Sunday, July 31, 2011

On tie-in books in general

I don't remember the first Star Trek episode I ever saw. I do remember the first Star Trek book I ever read: Mission to Horatius by Mack Reynolds. The second was Star Trek 3 by James Blish.

I read two tie-in novels about The Invaders in the early 1970s. I didn't actually see an episode of the TV series until the first two episodes were released on VHS to cash in on X-Files mania.

I had seven of eight Tom Corbett Space Cadet books before I realized they were based on a TV series. I didn't see any episodes of the show until the early 1990s.

I've read books based on Get Smart, Rat Patrol, Mission: Impossible, Man From UNCLE, Hawaii Five-O, and yes, Bewitched.

I read the original edition of the novelization of Star Wars. The one with the Ralph MacQuarrie cover released six months or so before the movie came out. I read it as soon as I could find a copy, well before the movie premiered.

Looking at the bookcase to my right, I've got books based on dozens of SF and fantasy TV series and movies. It's not because that's all I read, by any stretch. No, there are two reasons. First, when I started watching SF the only way to have your own preserved version of a show or movie was to buy tie-in books. Second, much more important, and still relevant: a good tie-in book makes the experience of the TV series or movie deeper, richer, and more rewarding. TV and movies can be immersive, but they can also be watched with a fraction of your attention while you eat supper, or IMDB that actor you can't quite place, or make out with your significant other.

Reading demands your attention. You have to immerse yourself more deeply. You can't turn the pages while doing something else and take for granted that you saw enough out of the corner of your eye to keep you from losing track of what's going on. Plus, books aren't on TV for free, and they aren't usually over in an hour. You invest more time and money in reading.
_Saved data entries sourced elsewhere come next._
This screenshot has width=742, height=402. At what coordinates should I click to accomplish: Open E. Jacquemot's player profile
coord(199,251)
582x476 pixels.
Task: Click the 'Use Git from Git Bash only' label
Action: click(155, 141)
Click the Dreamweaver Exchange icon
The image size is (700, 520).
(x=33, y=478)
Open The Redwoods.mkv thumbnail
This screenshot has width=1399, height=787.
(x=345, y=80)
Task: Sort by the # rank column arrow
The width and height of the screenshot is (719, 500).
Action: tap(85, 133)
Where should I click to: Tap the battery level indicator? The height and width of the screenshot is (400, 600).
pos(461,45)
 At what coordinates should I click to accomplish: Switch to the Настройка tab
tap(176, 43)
Writers reward that effort and that immersion by going where filmed media can't -- inside the characters' thoughts; in places that aren't practical for filming; they can deceive us and keep us in suspense in different ways from film. Good tie-in writers are giving us a different experience, one we could only have this way, and one that lets us go back to the filmed original with a new perspective on the characters, the setting, the stories.

Sure, sometimes what you get instead is a hack job by someone who doesn't seem to have ever seen the property in question, who gets the basics wrong, who does things that are simply ridiculous. It happens. But it happens in what some folks call canon, too -- look at all the character abuse in Star Trek V, for a start.

If I really like a TV series or movie and I think there's more stories there than we're getting, if it's something that lends itself to expansion in print form, then I'm interested. Sometimes I'm disappointed, as I was by the failure of shows like Farscape, The X-Files, and Babylon 5 to produce strong and lasting tie-in lines. But sometimes the books exceed my expectations. There are whole universes of storytelling in series like Star Trek, Doctor Who, and (though I'm not so much of a fan) Star Wars in book form that go far beyond the filmed canon. Take Vanguard, for example. Bernice Summerfield. And so much more.

Now, if you'll excuse me, I'm in the middle of a Torchwood novel that fills in some of what Gwen and Rhys were doing between Children of Earth and Miracle Day.